After writing these down, start to look and organize them in envelopes or folders. Arrange your documents such as billings statements and other financial records chronologically.
Remember to properly label them and write a master document or worksheet that lists and explains each and every record you have.
Some of your financial records and personal documents may be electronic. Make a back-up of these and save them in a portable hard disk, flash drive, CD or DVD.
It may also be wise to save a list of all your internet accounts, specially for those that have financial transactions such as your banking portals and PayPal.
When you have everything organized, keep them in a secure location. You may opt to put them in a fire-proof safe or deposit them in the bank.
Personally, I just have them in a locked briefcase inside my room with duplicate copies in my parent’s safe.
Your financial records and personal documents should not just lay there and gather dust for the next few years. You would need to manage them and keep it updated.
At least once a month, add your recent statements and new documents and receipts. Moreover, take note of policies and other records that will soon expire so you can renew them on time.

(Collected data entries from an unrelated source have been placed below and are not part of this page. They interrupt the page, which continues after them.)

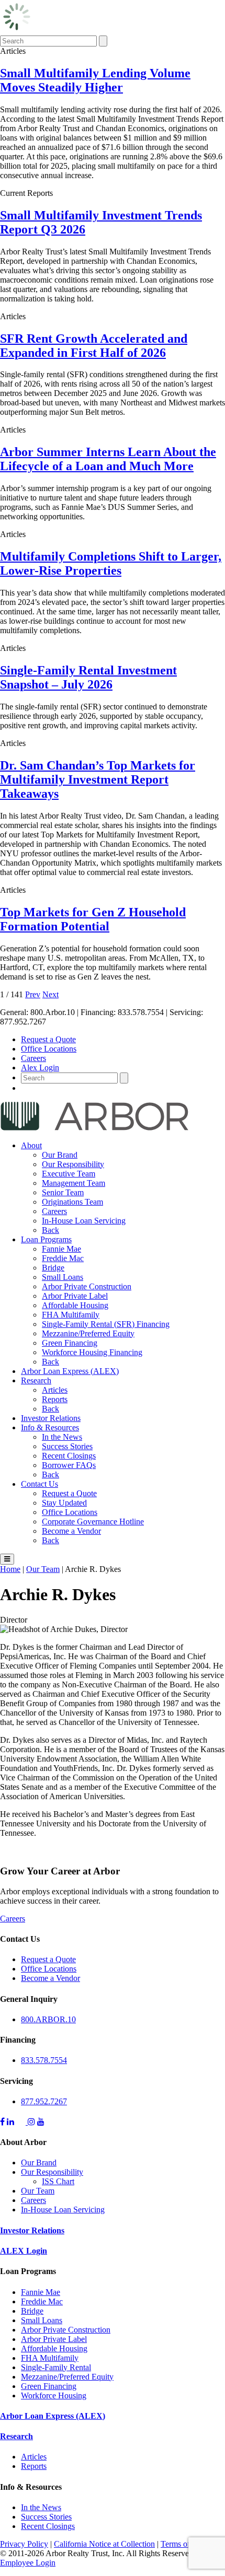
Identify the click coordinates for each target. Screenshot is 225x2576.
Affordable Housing (75, 1305)
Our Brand (59, 1154)
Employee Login (27, 2562)
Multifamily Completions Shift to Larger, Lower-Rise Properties (110, 563)
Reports (55, 1399)
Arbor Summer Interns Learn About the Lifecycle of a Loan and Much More (108, 459)
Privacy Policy (24, 2543)
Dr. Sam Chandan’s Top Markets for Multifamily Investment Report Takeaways (97, 779)
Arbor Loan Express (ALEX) (70, 1371)
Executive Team (68, 1173)
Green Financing (69, 1342)
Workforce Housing (53, 2395)
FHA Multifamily (70, 1314)
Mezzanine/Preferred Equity (88, 1333)
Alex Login (40, 1067)
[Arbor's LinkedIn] (10, 2121)
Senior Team (63, 1192)
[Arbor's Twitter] (22, 2121)
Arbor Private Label (75, 1295)
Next (50, 994)
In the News (62, 1436)
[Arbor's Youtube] (40, 2121)
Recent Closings (69, 1455)
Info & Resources (50, 1427)
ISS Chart (58, 2181)
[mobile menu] (7, 1559)
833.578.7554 (44, 2060)
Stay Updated (64, 1502)
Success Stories (67, 1446)
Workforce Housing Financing (92, 1352)
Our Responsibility (73, 1164)
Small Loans (62, 1277)
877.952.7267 (44, 2101)
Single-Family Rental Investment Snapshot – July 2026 (88, 677)
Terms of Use (183, 2543)
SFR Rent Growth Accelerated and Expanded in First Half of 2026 (93, 345)
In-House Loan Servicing (84, 1220)
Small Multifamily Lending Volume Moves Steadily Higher (95, 80)
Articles (55, 1389)
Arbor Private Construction (86, 1286)
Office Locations (48, 1048)
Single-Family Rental (56, 2367)
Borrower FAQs (69, 1465)
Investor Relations (51, 1418)
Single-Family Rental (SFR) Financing (106, 1324)
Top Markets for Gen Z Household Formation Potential (93, 919)
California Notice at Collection (104, 2543)
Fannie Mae (61, 1248)
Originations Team (72, 1201)
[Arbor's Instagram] (31, 2121)
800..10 (48, 2019)
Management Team (73, 1183)
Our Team (37, 2190)
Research (36, 1380)
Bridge (53, 1267)
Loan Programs (46, 1239)
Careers (33, 1058)
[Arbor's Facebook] (2, 2121)
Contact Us (39, 1483)
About (31, 1145)
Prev (32, 994)
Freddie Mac (63, 1258)
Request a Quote (48, 1039)
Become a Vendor (71, 1530)
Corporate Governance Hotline (93, 1521)
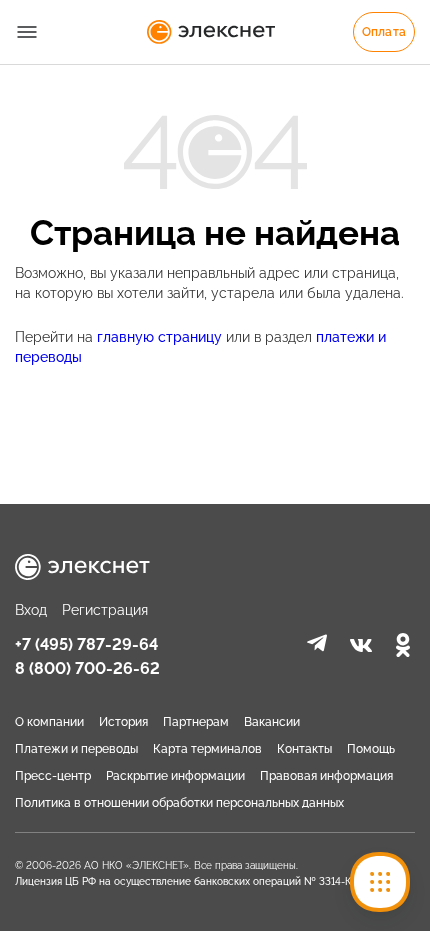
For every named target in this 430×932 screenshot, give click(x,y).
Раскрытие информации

How long should you keep financial records such as credit card statements, receipts and tax documents?
For sales and credit card receipts, I usually keep them for 3 months or up until they check out against by billing statements and have recorded them in my personal ledger.
Meanwhile, for appliance and gadget manuals and warranties, I keep them as long as the item is still working.
For payment slips, bank statements, utility bills and other similar documents, I retain 3 years worth of transactions. Others such as tax documents, deeds, insurance and investment policies – I keep indefinitely.
Why should you organize and keep your financial records?
First, it saves time. You know exactly where to look when you really need them.
Second, it will be easier to claim insurance, warranties, and dispute errors when you have complete and orderly records.
And third, it helps you keep track of your financial progress.